Mayburd Anatoly, Baranova Ancha
The Center of the Study of Chronic Metabolic Diseases, School of Systems Biology, College of Science, George Mason University, Fairfax, VA 22030, USA.
BMC Syst Biol. 2013 Nov 7;7:121. doi: 10.1186/1752-0509-7-121.
High-throughput profiling of human tissues typically yield as results the gene lists comprised of a mix of relevant molecular entities with multiple false positives that obstruct the translation of such results into mechanistic hypotheses. From general probabilistic considerations, gene lists distilled for the mechanistically relevant components can be far more useful for subsequent experimental design or data interpretation.
The input candidate gene lists were processed into different tiers of evidence consistency established by enrichment analysis across subsets of the same experiments and across different experiments and platforms. The cut-offs were established empirically through ontological and semantic enrichment; resultant shortened gene list was re-expanded by Ingenuity Pathway Assistant tool. The resulting sub-networks provided the basis for generating mechanistic hypotheses that were partially validated by literature search. This approach differs from previous consistency-based studies in that the cut-off on the Receiver Operating Characteristic of the true-false separation process is optimized by flexible selection of the consistency building procedure. The gene list distilled by this analytic technique and its network representation were termed Compact Disease Model (CDM). Here we present the CDM signature for the study of early-stage Alzheimer's disease. The integrated analysis of this gene signature allowed us to identify the protein traffic vesicles as prominent players in the pathogenesis of Alzheimer's. Considering the distances and complexity of protein trafficking in neurons, it is plausible that spontaneous protein misfolding along with a shortage of growth stimulation result in neurodegeneration. Several potentially overlapping scenarios of early-stage Alzheimer pathogenesis have been discussed, with an emphasis on the protective effects of AT-1 mediated antihypertensive response on cytoskeleton remodeling, along with neuronal activation of oncogenes, luteinizing hormone signaling and insulin-related growth regulation, forming a pleiotropic model of its early stages. Alignment with emerging literature confirmed many predictions derived from early-stage Alzheimer's disease' CDM.
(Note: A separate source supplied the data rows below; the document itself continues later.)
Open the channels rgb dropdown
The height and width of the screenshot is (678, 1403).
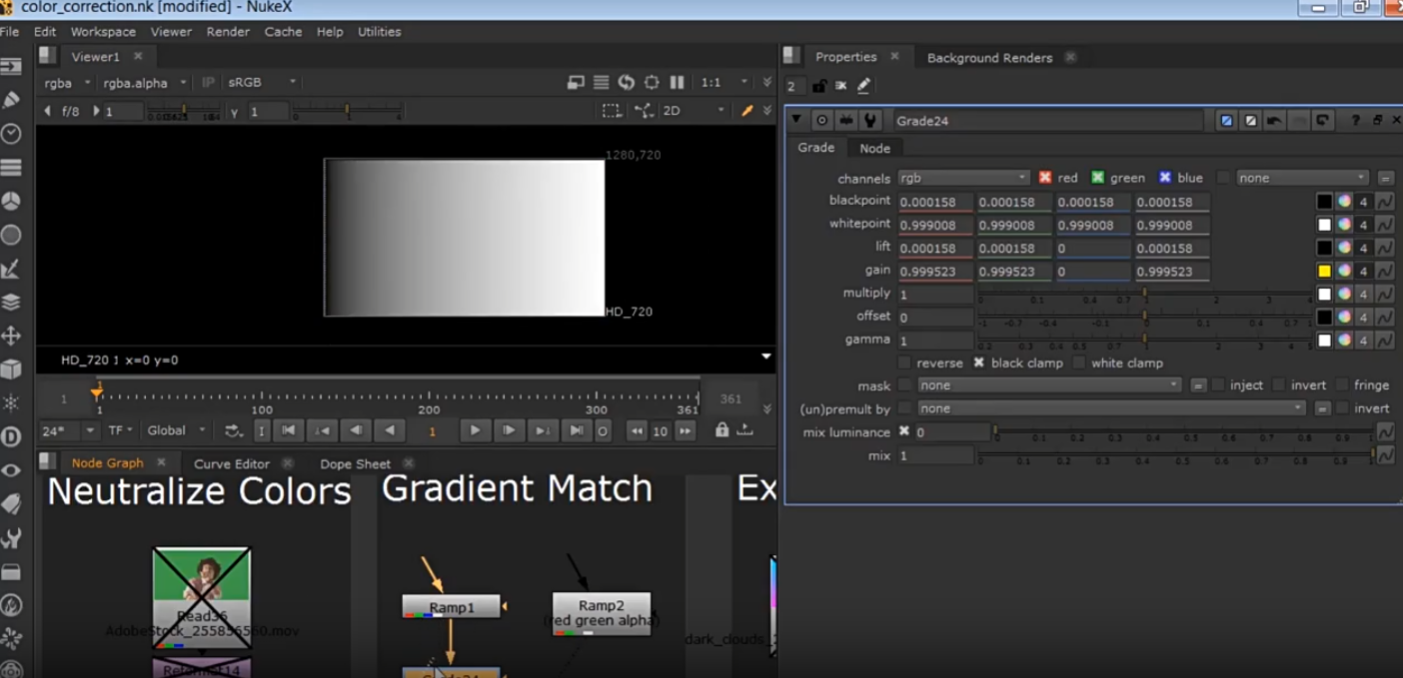[963, 178]
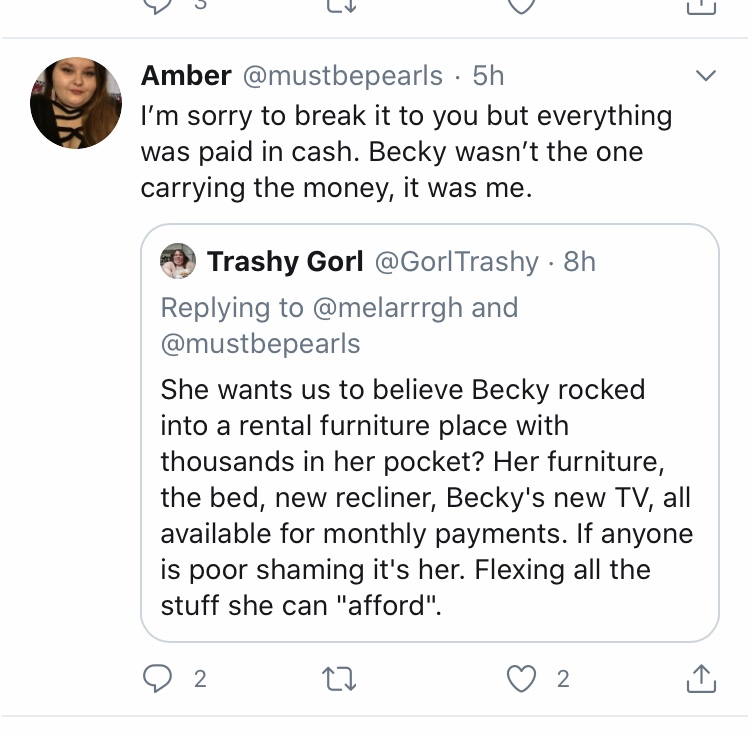The image size is (750, 734).
Task: Open Amber's profile picture
Action: click(76, 103)
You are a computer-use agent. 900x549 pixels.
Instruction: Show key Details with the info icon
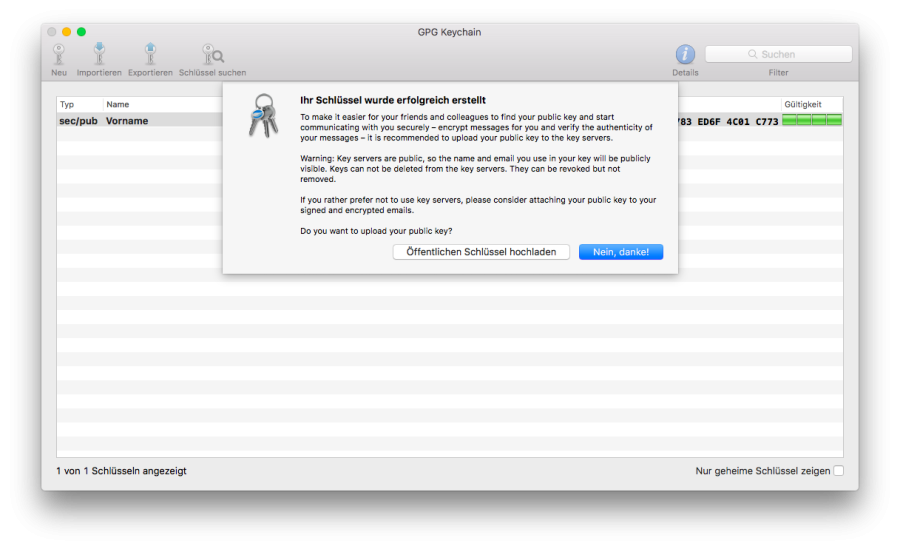[685, 55]
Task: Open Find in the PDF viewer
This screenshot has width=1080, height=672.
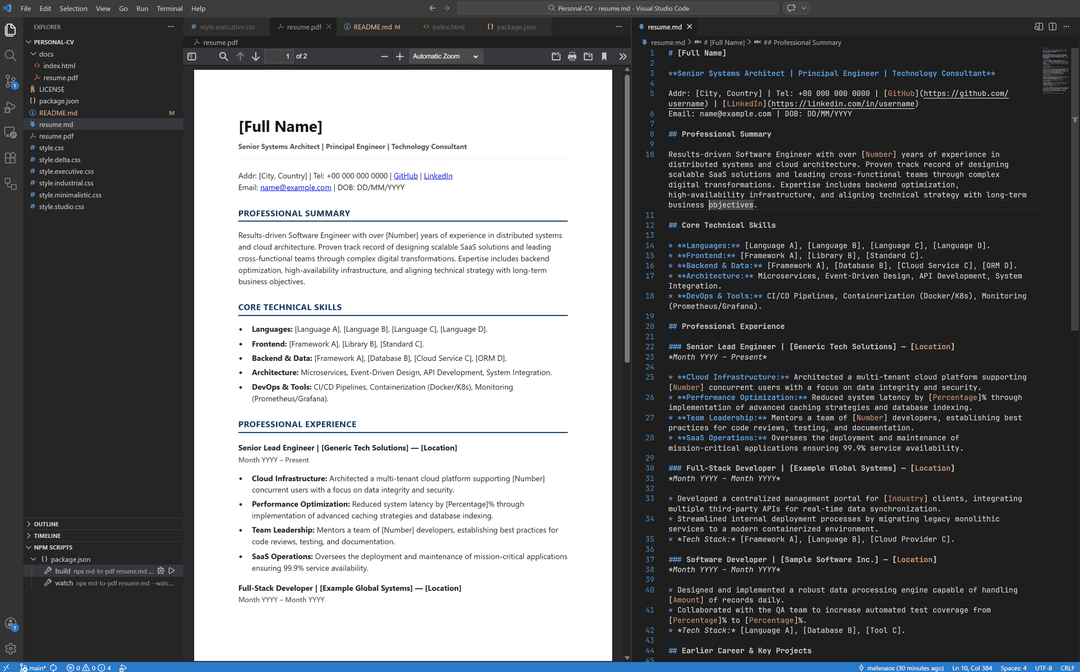Action: [x=224, y=56]
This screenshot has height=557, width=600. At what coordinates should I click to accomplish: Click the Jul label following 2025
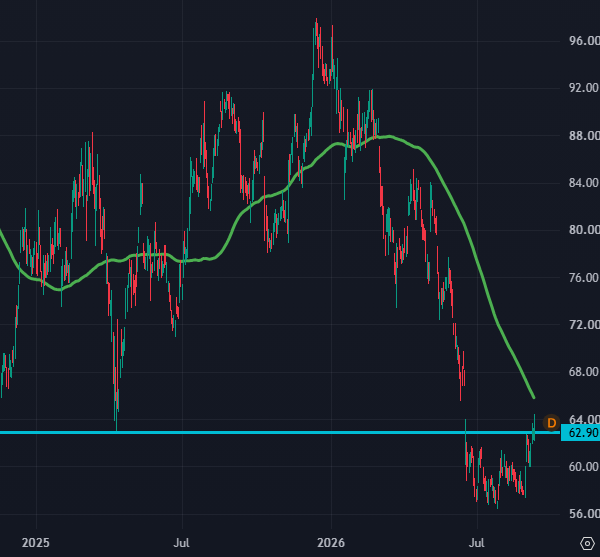(182, 543)
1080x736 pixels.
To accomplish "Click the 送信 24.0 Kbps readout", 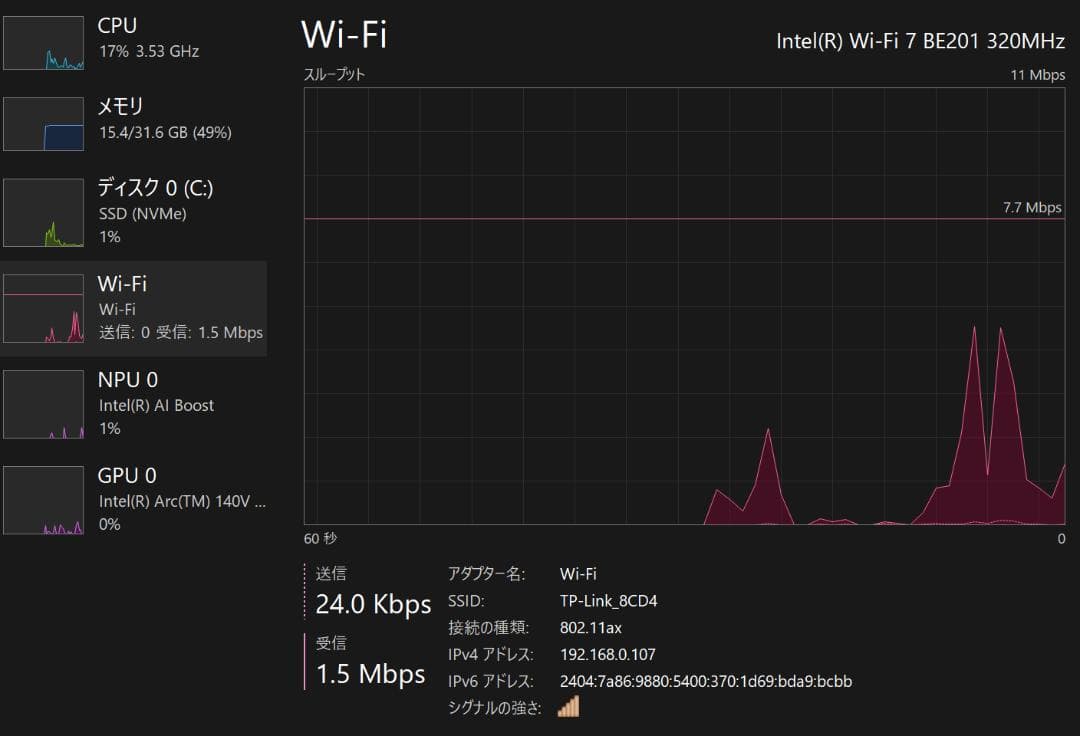I will point(373,604).
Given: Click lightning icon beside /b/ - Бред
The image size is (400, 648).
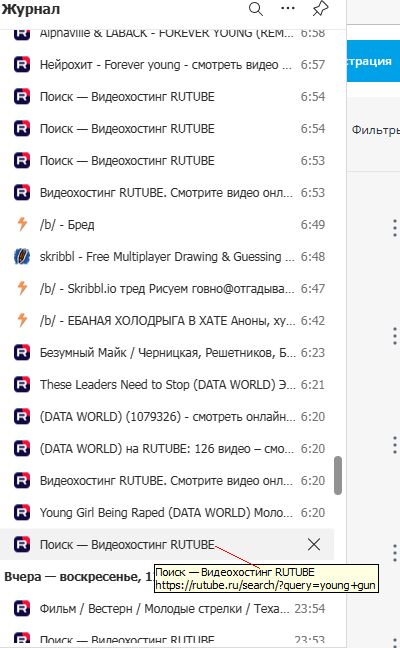Looking at the screenshot, I should point(22,224).
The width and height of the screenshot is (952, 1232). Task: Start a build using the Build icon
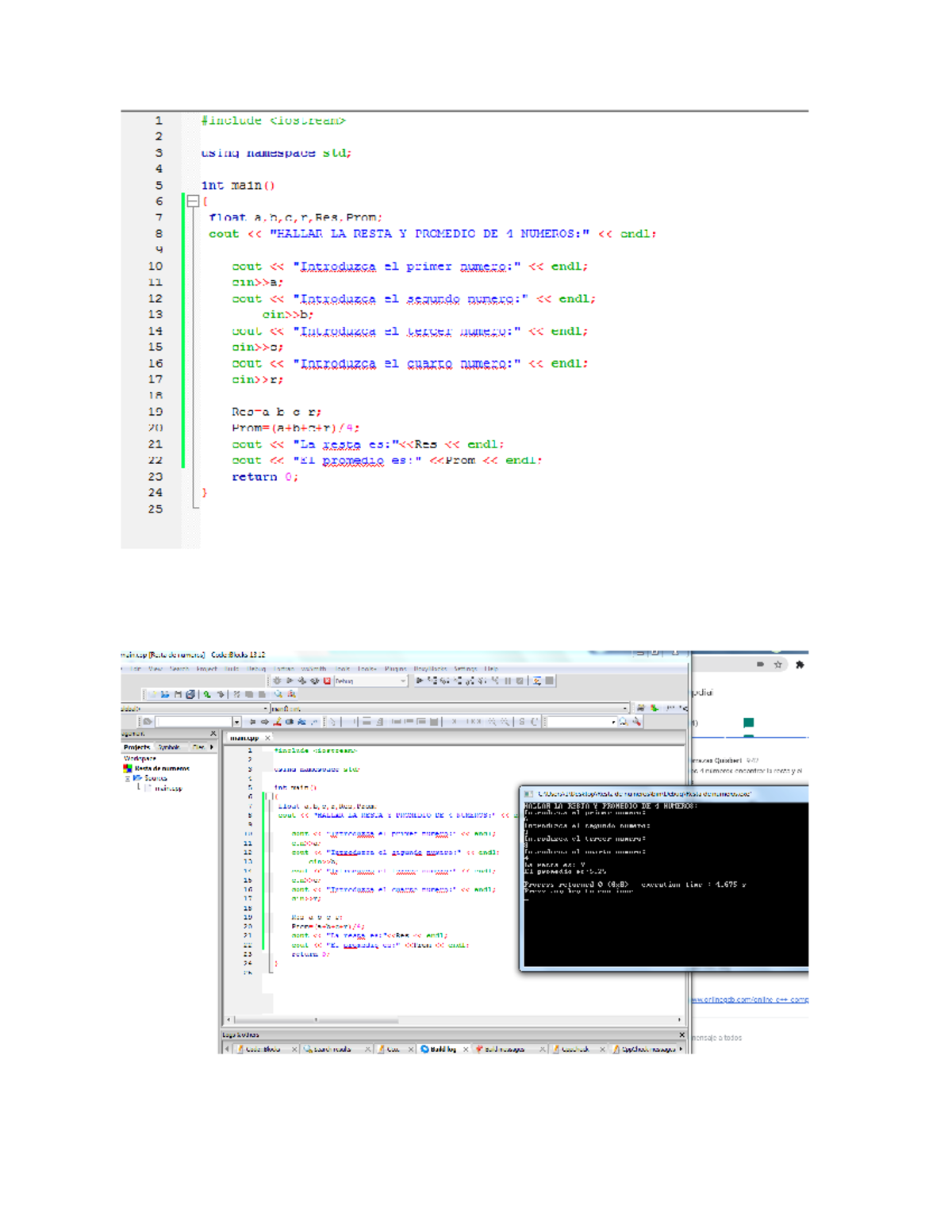point(278,680)
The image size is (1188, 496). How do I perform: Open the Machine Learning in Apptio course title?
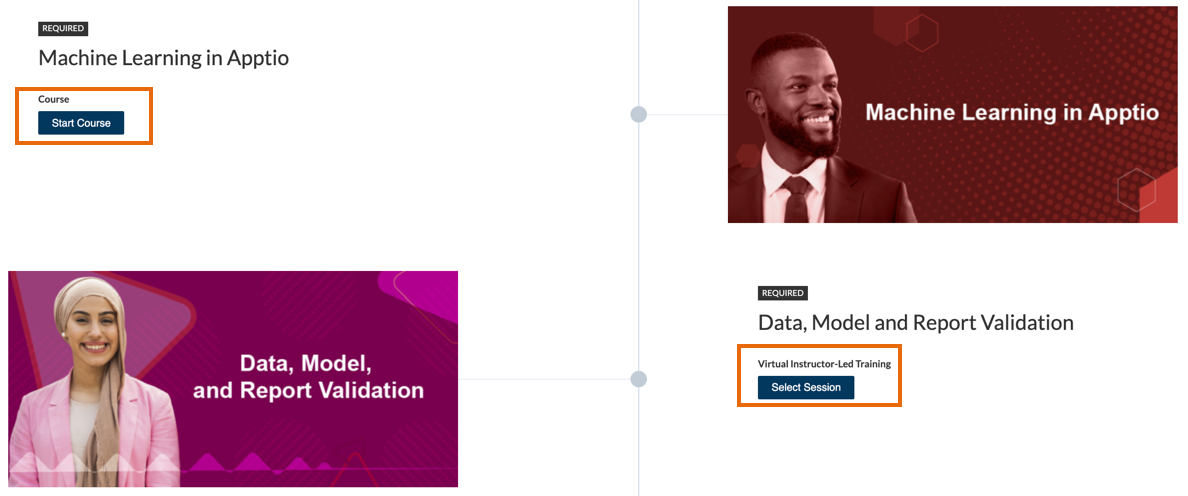[163, 58]
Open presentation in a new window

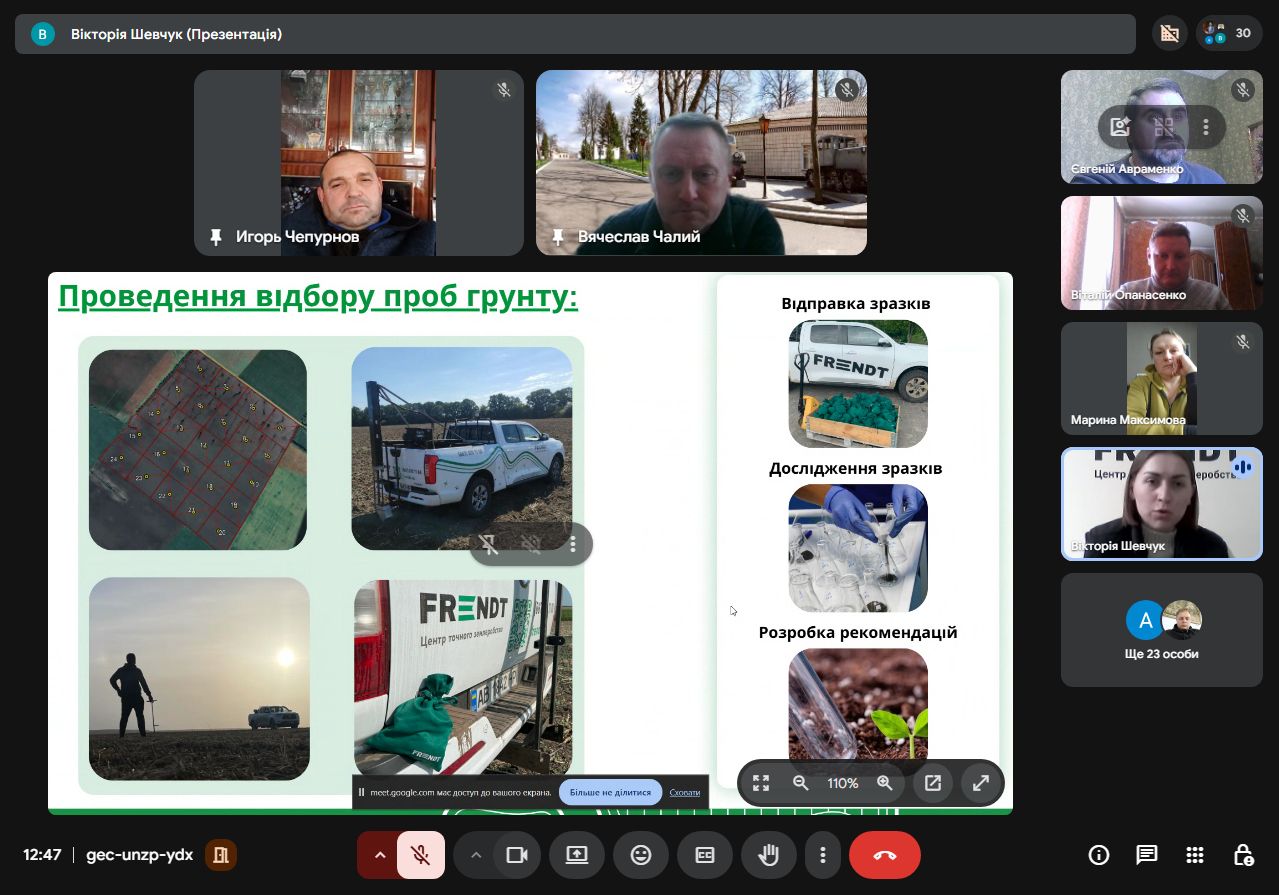pyautogui.click(x=933, y=783)
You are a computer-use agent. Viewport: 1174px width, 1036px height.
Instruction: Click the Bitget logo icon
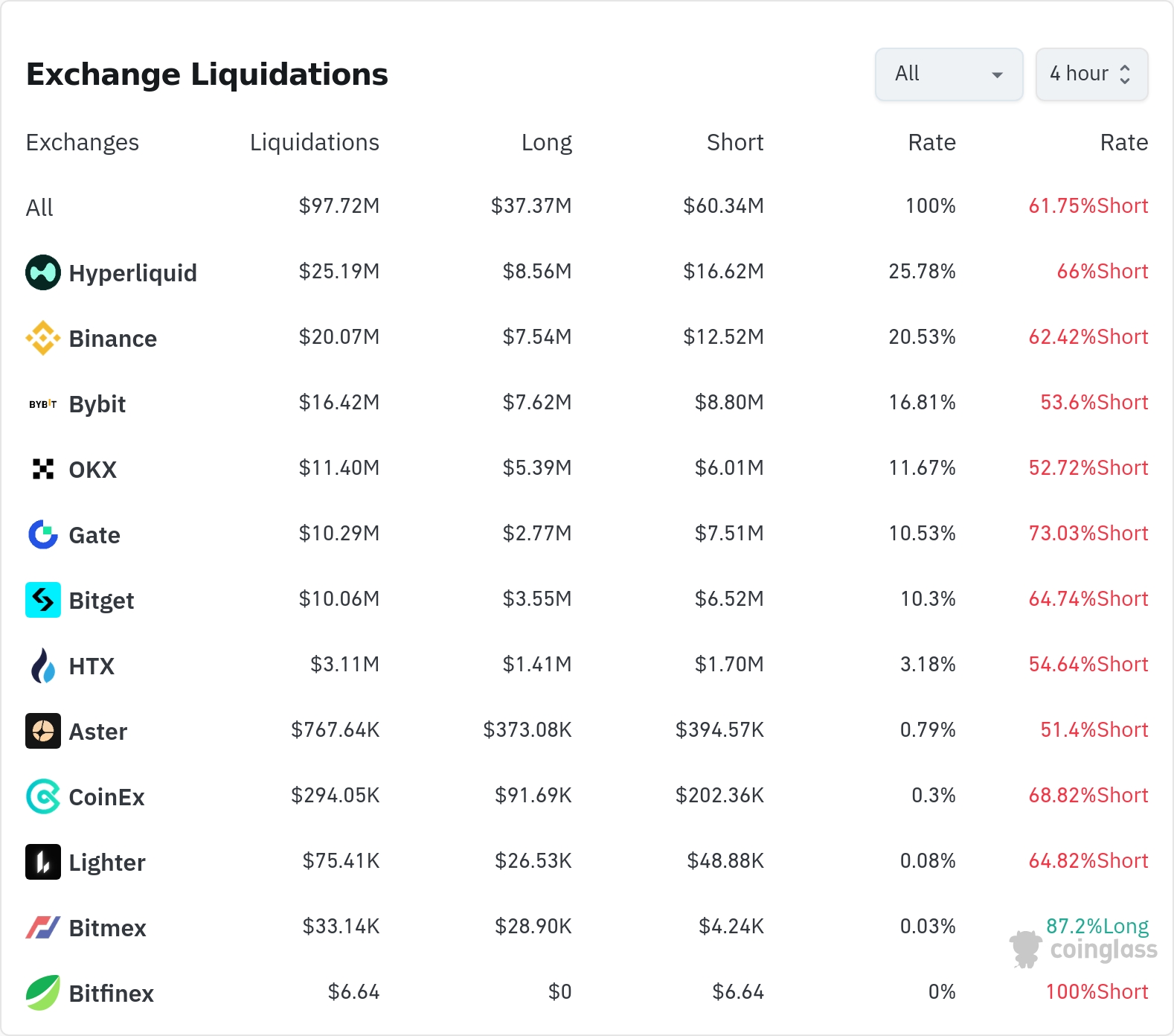pos(43,600)
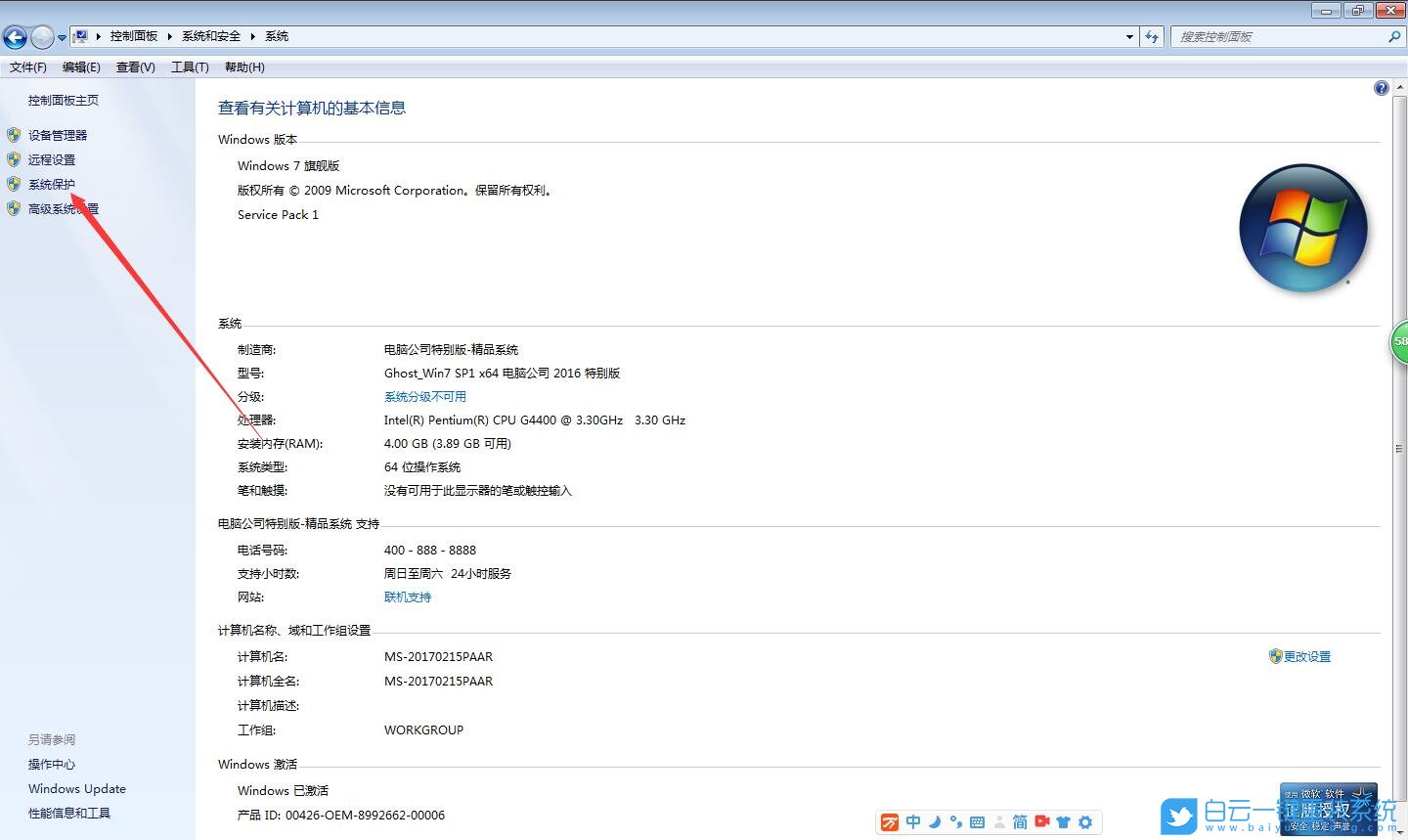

A flexible approach for high-throughput data analysis, the Compact Disease Model generation, allows extraction of meaningful, mechanism-centered gene sets compatible with instant translation of the results into testable hypotheses.
对人体组织进行高通量分析通常会产生由相关分子实体混合而成的基因列表,其中包含多个假阳性结果,这阻碍了将此类结果转化为机制假说。从一般概率考虑,针对机制相关成分提炼出的基因列表对于后续实验设计或数据解释可能更有用。
通过对同一实验的子集以及不同实验和平台进行富集分析,将输入的候选基因列表处理为不同层次的证据一致性。通过本体和语义富集凭经验确定截断值;利用Ingenuity Pathway Assistant工具对得到的缩短基因列表进行重新扩展。得到的子网为生成机制假说提供了基础,这些假说通过文献检索得到了部分验证。这种方法与以往基于一致性的研究不同,在于通过灵活选择一致性构建程序来优化真假分离过程的受试者工作特征截断值。通过这种分析技术提炼出的基因列表及其网络表示被称为紧凑疾病模型(CDM)。在此,我们展示用于早期阿尔茨海默病研究的CDM特征。对该基因特征的综合分析使我们能够确定蛋白质运输囊泡是阿尔茨海默病发病机制中的重要参与者。考虑到神经元中蛋白质运输的距离和复杂性,自发的蛋白质错误折叠以及生长刺激的缺乏导致神经退行性变是合理的。讨论了早期阿尔茨海默病发病机制的几种可能重叠的情况,重点强调了AT - 1介导的降压反应对细胞骨架重塑的保护作用,以及癌基因的神经元激活、促黄体生成素信号传导和胰岛素相关生长调节,形成了其早期阶段的多效性模型。与新出现的文献比对证实了许多源自早期阿尔茨海默病CDM的预测。
紧凑疾病模型生成是一种灵活的高通量数据分析方法,能够提取有意义的、以机制为中心的基因集,便于将结果即时转化为可测试的假说。